Dyslipidemia causes overestimation of plasma mitotane measurements
Angelo Paci1,*, Ségolène Hescot2,3,*, Atmane Seck1, Christel Jublanc4, Lionel Mercier1, Delphine Vezzosi5, Delphine Drui6, Marcus Quinkler7, Martin Fassnacht8, Eric Bruckert4, Marc Lombes2, Sophie Leboulleux3, Sophie Broutin1 and Eric Baudin2,3
1Pharmacology and Drug Analysis Department, Gustave Roussy, Villejuif, France, 2INSERM U1185, Fac Med Paris Sud, Le Kremlin-Bicêtre, France, 3Nuclear Medicine and Endocrine Oncology Department, Gustave Roussy, Villejuif, France, 4Assistance Publique-Hôpitaux de Paris, La Pitié-Salpetriere Hospital, Department of Endocrinology, Paris, France, 5CHU Larrey, Department of Endocrinology, Toulouse, France, 6CHU Nantes, Department of Endocrinology, Nantes, France, 7Endocrinology in Charlottenburg, Berlin, Germany, and 8Endocrine and Diabetes Unit, Department of Medicine 1, University Hospital, University of Würzburg, Würzburg, Germany
*(A Paci and S Hescot contributed equally to this work)

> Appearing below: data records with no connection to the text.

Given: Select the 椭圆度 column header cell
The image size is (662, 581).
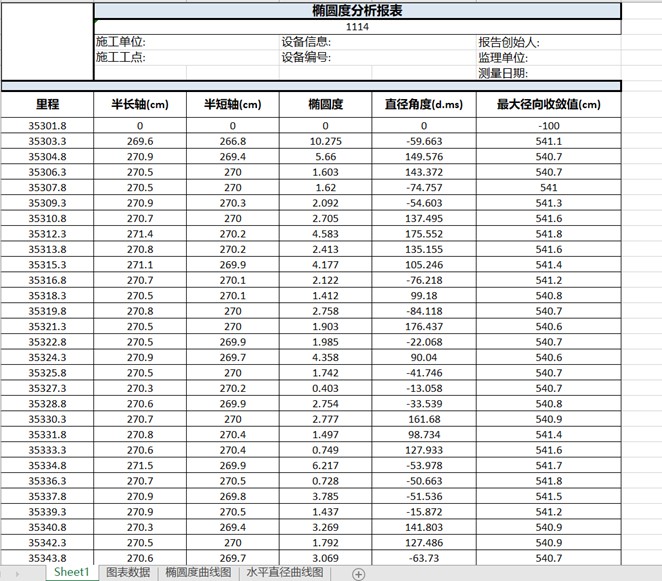Looking at the screenshot, I should click(x=326, y=104).
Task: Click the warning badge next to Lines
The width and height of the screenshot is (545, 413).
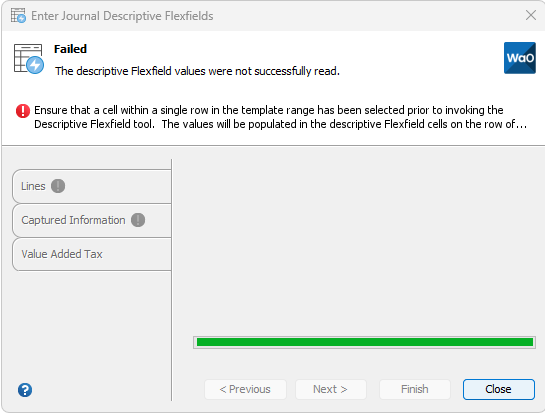Action: [58, 186]

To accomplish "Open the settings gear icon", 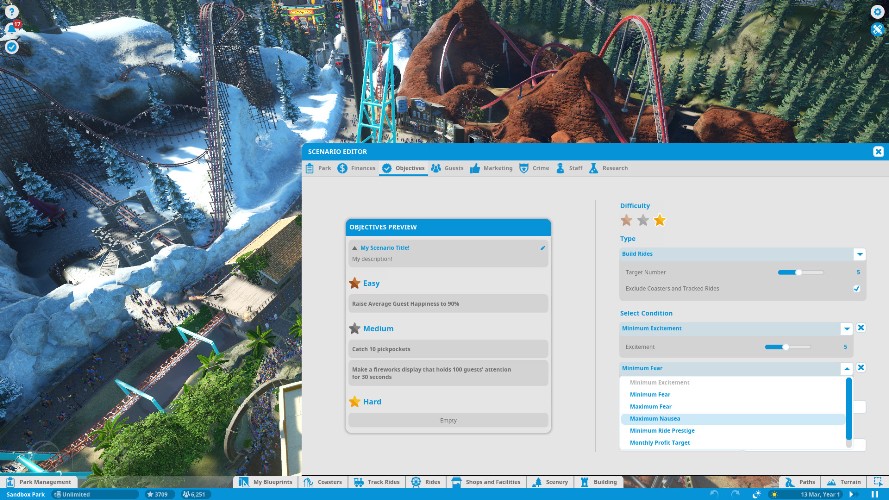I will [x=877, y=12].
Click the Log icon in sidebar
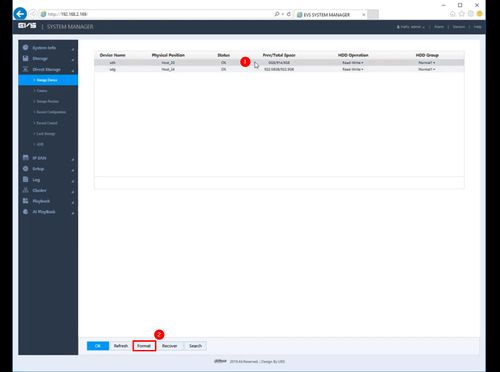Image resolution: width=500 pixels, height=372 pixels. tap(26, 179)
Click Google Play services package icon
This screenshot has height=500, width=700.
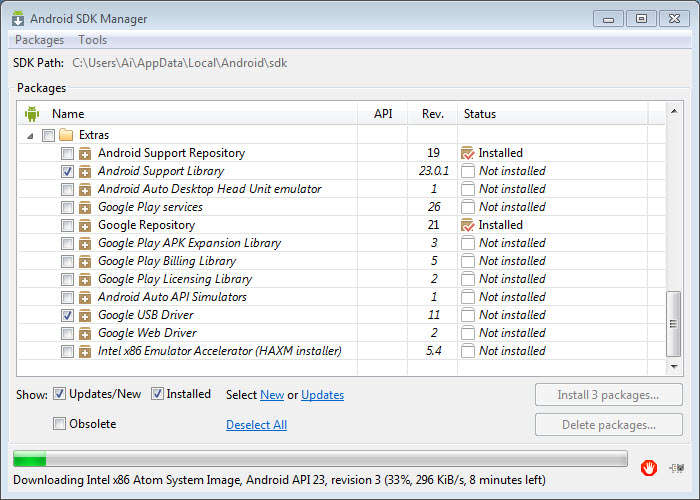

Correspondence should be addressed to E Baudin Email eric.baudin@gustaveroussy.fr
Summary
Mitotane (o,p’-DDD) is the standard treatment for advanced adrenocortical carcinoma (ACC). Monitoring of plasma mitotane levels is recommended to look for a therapeutic window between 14 and 20mg/L, but its positive predictive value requires optimization. We report the case of an ACC patient with a history of dyslipidemia treated with mitotane in whom several plasma mitotane levels >30mg/L were found together with an excellent neurological tolerance. This observation led us to compare theoretical or measured o,p’-DDD and o,p’-DDE levels in a series of normolipidemic and dyslipidemic plasma samples to explore potential analytical issues responsible for an overestimation of plasma mitotane levels. We demonstrate an overestimation of mitotane measurements in dyslipidemic patients. Mitotane and o,p’-DDE measurements showed a mean 20% overestimation in hypercholesterolemic and hypertriglyceridemic plasma, compared with normolipidemic plasma. The internal standard p,p’-DDE measurements showed a parallel decrease in hypercholesterolemic and hypertriglyceridemic plasma, suggesting a matrix effect. Finally, diluting plasma samples and/or using phospholipid removal cartridges allowed correcting such interference.
Learning points:
· Hypercholesterolemia (HCH) and hypertriglyceridemia (HTG) induce an overestimation of plasma mitotane measurements.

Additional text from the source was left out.